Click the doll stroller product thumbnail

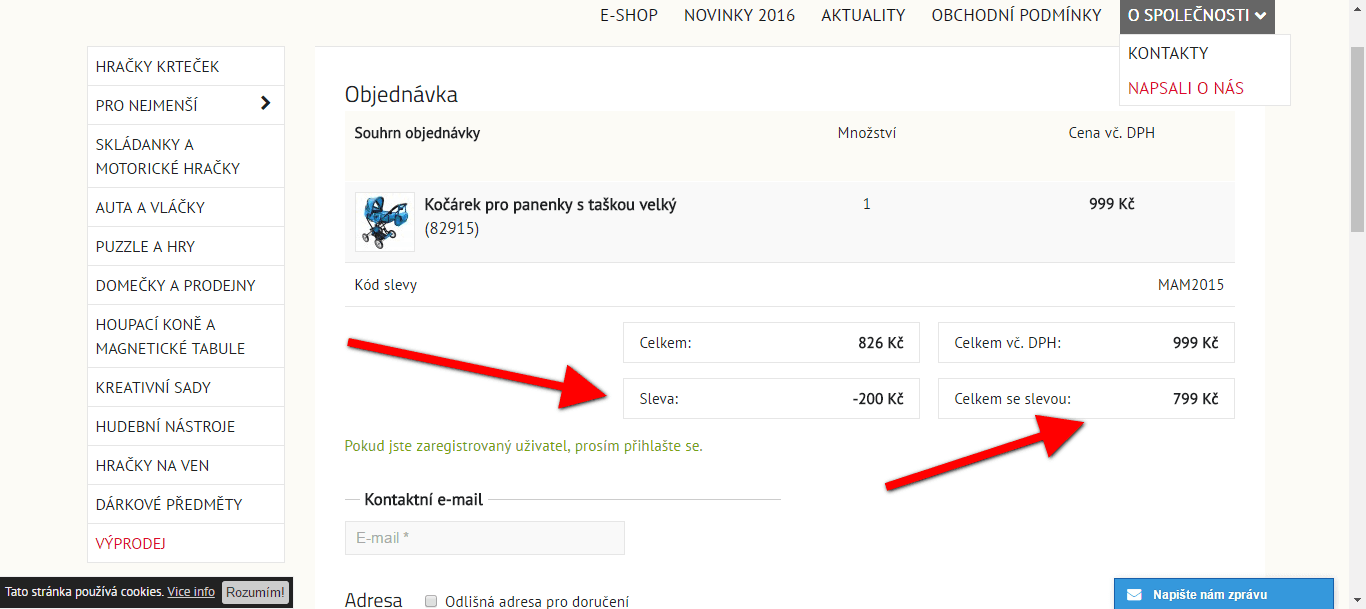(384, 221)
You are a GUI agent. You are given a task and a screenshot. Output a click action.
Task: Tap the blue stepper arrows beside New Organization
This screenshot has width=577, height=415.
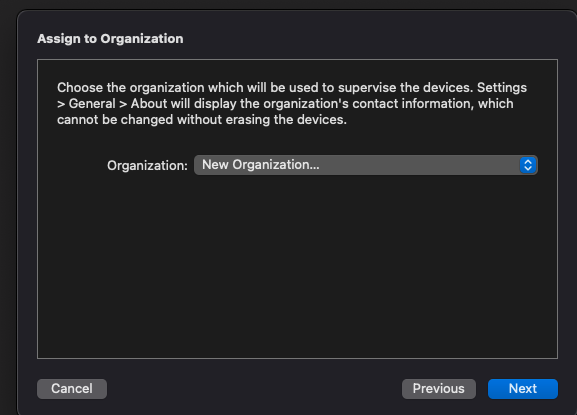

:::

- [Your assignment]: Take the line with "You are a GUI" as the first line and the last line of the records above as the final one; reproduce exactly the lines between them, both included, without pictures.

- [Solved problem]:
You are a GUI agent. You are given a task and a screenshot. Output a click action.
Task: Tap the blue stepper arrows beside New Organization
This screenshot has width=577, height=415.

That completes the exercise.